Photo of Canela by Rachel Rawlins
A dog’s very presence constitutes a reproach.
Why are you just sitting there, when the whole rest of the world is right outside?
Another cup of coffee, really?
Why can’t you anticipate my needs better? Or does it amuse you to wait until I am literally dancing with discomfort to take me out for a goddamn piss?
Why aren’t you rubbing my belly right now?
When I was a kid, dogs were still largely kept in dog houses. Even Snoopy, the most anthropomorphic dog before the debut of Family Guy, lived in a dog house. They got scratched behind the ears now and then if they were lucky. “You want to go for a walk? Knock yourself out.” Now they are members of the family, like five-year-old children who never grow up, until one day they die and leave a gaping hole in your life. It seems down-right anachronistic that their day-to-day behavior is still driven by centuries of breeding for utilitarian tasks: to herd, to guard, to catch rats, to retrieve the still-warm bodies of dead ducks from shallow water.

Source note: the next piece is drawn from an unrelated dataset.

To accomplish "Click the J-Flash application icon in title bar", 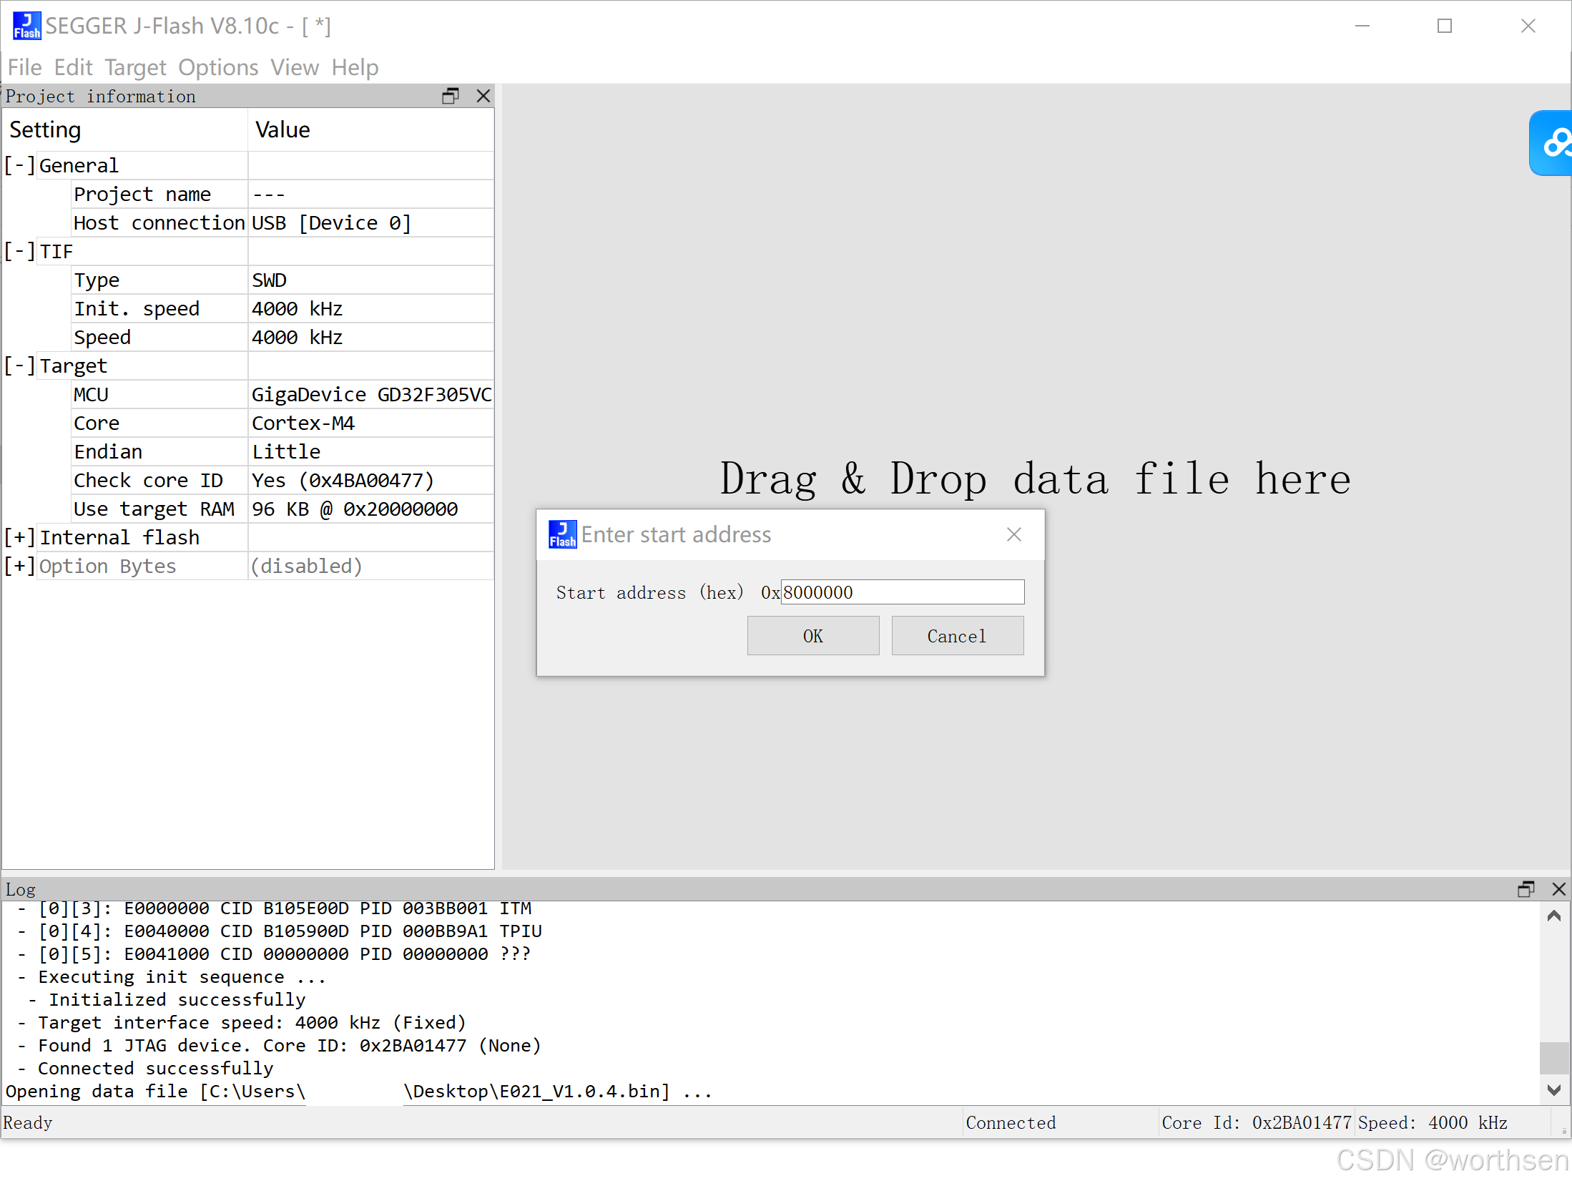I will click(26, 26).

Canela, the dog I’m currently sitting for my brother’s family, struggles with the last of these inborn inclinations. I watch her sniffing and straining against the leash on her twice-daily walks, whining out of her deep need to locate and retrieve, to mouth, to bring back. Because the rest of her pack disappeared while she was out on a walk, she looks for them up at the other house as often as I’ll let her, tugging me up the hill, and appears to believe they might be hiding anywhere on the mountain. We make great circles around the ground zero of their disappearance. In search of clues, she wants to follow every fluttering wing.
Sweet dog. She really is exactly canela-coloured, isn’t she?
Yes. They adopted her off the street in Cleveland, Mississippi, but she doesn’t seem to have any trauma from being a stray — she’s very sweet-tempered. She’s been with them for about 8 years, so she’s not young, but is still full of energy.